Exercise: Please set down the records below exactly as they appear.

Provided material:
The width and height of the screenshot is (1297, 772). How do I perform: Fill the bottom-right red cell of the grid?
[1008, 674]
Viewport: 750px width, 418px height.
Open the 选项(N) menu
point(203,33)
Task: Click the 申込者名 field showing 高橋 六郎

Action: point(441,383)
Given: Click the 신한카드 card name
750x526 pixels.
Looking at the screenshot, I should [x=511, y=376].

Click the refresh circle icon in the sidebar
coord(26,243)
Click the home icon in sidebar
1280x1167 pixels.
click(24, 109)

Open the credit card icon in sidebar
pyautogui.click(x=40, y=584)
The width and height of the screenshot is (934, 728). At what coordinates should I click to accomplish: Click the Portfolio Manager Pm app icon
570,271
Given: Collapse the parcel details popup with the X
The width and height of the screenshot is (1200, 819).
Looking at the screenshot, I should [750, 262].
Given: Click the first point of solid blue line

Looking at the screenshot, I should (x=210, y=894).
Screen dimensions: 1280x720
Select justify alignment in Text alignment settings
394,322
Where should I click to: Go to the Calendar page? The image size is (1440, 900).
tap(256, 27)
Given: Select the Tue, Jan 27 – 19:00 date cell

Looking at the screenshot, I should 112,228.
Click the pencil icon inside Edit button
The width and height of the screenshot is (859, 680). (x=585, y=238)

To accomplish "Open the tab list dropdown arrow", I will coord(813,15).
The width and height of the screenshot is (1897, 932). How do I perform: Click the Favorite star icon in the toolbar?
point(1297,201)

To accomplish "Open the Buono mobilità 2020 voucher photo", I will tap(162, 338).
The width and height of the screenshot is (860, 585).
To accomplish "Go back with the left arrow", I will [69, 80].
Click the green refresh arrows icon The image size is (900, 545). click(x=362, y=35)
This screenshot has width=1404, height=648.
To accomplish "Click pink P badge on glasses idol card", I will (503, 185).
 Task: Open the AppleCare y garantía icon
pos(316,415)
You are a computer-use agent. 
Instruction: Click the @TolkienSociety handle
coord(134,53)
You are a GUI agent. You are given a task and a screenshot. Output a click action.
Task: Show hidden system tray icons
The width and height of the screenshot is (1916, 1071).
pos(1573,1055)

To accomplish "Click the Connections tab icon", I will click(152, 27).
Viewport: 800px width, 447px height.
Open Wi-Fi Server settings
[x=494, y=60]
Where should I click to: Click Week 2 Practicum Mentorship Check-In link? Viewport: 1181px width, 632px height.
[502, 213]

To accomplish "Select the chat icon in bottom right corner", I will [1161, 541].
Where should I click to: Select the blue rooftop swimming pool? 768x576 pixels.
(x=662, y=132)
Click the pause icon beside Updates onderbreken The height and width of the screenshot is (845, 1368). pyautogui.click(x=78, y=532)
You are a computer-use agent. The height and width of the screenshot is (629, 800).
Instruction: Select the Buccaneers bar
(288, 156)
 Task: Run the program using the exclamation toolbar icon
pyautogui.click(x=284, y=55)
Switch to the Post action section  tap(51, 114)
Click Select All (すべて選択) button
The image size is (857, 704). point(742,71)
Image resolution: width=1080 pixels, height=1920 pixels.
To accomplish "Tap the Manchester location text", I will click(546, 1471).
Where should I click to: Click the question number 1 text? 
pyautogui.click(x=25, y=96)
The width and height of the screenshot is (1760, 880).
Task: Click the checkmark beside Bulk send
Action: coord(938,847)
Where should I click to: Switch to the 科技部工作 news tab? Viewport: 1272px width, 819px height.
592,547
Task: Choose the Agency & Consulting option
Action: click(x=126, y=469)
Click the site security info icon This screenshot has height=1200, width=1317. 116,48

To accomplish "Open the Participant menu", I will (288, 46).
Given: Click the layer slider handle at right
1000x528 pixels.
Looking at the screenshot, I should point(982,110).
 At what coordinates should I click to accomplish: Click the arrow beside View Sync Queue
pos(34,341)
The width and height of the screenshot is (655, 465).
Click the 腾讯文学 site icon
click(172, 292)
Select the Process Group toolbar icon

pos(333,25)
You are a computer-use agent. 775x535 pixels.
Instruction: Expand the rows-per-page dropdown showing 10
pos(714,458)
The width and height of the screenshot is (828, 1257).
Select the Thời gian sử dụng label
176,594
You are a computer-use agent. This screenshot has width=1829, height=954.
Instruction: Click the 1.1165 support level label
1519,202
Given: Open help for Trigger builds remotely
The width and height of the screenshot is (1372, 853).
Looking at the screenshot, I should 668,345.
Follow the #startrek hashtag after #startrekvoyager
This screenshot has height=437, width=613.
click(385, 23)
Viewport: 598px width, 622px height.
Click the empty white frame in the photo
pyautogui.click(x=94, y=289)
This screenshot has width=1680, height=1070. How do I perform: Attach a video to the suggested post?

Your solution:
The width and height of the screenshot is (1297, 772). How do I perform: Fill the bottom-right red cell of the grid?
[1008, 674]
Viewport: 750px width, 418px height.
Open the 选项(N) menu
point(203,33)
Task: Click the 申込者名 field showing 高橋 六郎

Action: point(441,383)
Given: Click the 신한카드 card name
750x526 pixels.
Looking at the screenshot, I should [x=511, y=376].

Click the refresh circle icon in the sidebar
coord(26,243)
Click the home icon in sidebar
1280x1167 pixels.
click(24, 109)

Open the credit card icon in sidebar
pyautogui.click(x=40, y=584)
The width and height of the screenshot is (934, 728). At what coordinates should I click to accomplish: Click the Portfolio Manager Pm app icon
570,271
Given: Collapse the parcel details popup with the X
The width and height of the screenshot is (1200, 819).
Looking at the screenshot, I should [750, 262].
Given: Click the first point of solid blue line

Looking at the screenshot, I should (x=210, y=894).
Screen dimensions: 1280x720
Select justify alignment in Text alignment settings
394,322
Where should I click to: Go to the Calendar page? The image size is (1440, 900).
tap(256, 27)
Given: Select the Tue, Jan 27 – 19:00 date cell

Looking at the screenshot, I should 112,228.
Click the pencil icon inside Edit button
The width and height of the screenshot is (859, 680). (x=585, y=238)

To accomplish "Open the tab list dropdown arrow", I will coord(813,15).
The width and height of the screenshot is (1897, 932). How do I perform: Click the Favorite star icon in the toolbar?
point(1297,201)

To accomplish "Open the Buono mobilità 2020 voucher photo", I will tap(162, 338).
The width and height of the screenshot is (860, 585).
To accomplish "Go back with the left arrow", I will [69, 80].
Click the green refresh arrows icon The image size is (900, 545). click(x=362, y=35)
This screenshot has width=1404, height=648.
To accomplish "Click pink P badge on glasses idol card", I will (503, 185).
 Task: Open the AppleCare y garantía icon
pos(316,415)
You are a computer-use agent. 
Instruction: Click the @TolkienSociety handle
coord(134,53)
You are a GUI agent. You are given a task and a screenshot. Output a click action.
Task: Show hidden system tray icons
The width and height of the screenshot is (1916, 1071).
pos(1573,1055)

To accomplish "Click the Connections tab icon", I will click(152, 27).
Viewport: 800px width, 447px height.
Open Wi-Fi Server settings
[x=494, y=60]
Where should I click to: Click Week 2 Practicum Mentorship Check-In link? Viewport: 1181px width, 632px height.
[502, 213]

To accomplish "Select the chat icon in bottom right corner", I will [1161, 541].
Where should I click to: Select the blue rooftop swimming pool? 768x576 pixels.
(x=662, y=132)
Click the pause icon beside Updates onderbreken The height and width of the screenshot is (845, 1368). pyautogui.click(x=78, y=532)
You are a computer-use agent. The height and width of the screenshot is (629, 800).
Instruction: Select the Buccaneers bar
(288, 156)
 Task: Run the program using the exclamation toolbar icon
pyautogui.click(x=284, y=55)
Switch to the Post action section  tap(51, 114)
Click Select All (すべて選択) button
The image size is (857, 704). point(742,71)
Image resolution: width=1080 pixels, height=1920 pixels.
To accomplish "Tap the Manchester location text", I will click(546, 1471).
Where should I click to: Click the question number 1 text? 
pyautogui.click(x=25, y=96)
The width and height of the screenshot is (1760, 880).
Task: Click the checkmark beside Bulk send
Action: coord(938,847)
Where should I click to: Switch to the 科技部工作 news tab? Viewport: 1272px width, 819px height.
592,547
Task: Choose the Agency & Consulting option
Action: click(x=126, y=469)
Click the site security info icon This screenshot has height=1200, width=1317. 116,48

To accomplish "Open the Participant menu", I will (288, 46).
Given: Click the layer slider handle at right
1000x528 pixels.
Looking at the screenshot, I should point(982,110).
 At what coordinates should I click to accomplish: Click the arrow beside View Sync Queue
pos(34,341)
The width and height of the screenshot is (655, 465).
Click the 腾讯文学 site icon
click(172, 292)
Select the Process Group toolbar icon

pos(333,25)
You are a computer-use agent. 775x535 pixels.
Instruction: Expand the rows-per-page dropdown showing 10
pos(714,458)
The width and height of the screenshot is (828, 1257).
Select the Thời gian sử dụng label
176,594
You are a computer-use agent. This screenshot has width=1829, height=954.
Instruction: Click the 1.1165 support level label
1519,202
Given: Open help for Trigger builds remotely
The width and height of the screenshot is (1372, 853).
Looking at the screenshot, I should 668,345.
Follow the #startrek hashtag after #startrekvoyager
This screenshot has height=437, width=613.
click(385, 23)
Viewport: 598px width, 622px height.
Click the empty white frame in the photo
pyautogui.click(x=94, y=289)
This screenshot has width=1680, height=1070. How do I perform: Attach a video to the suggested post?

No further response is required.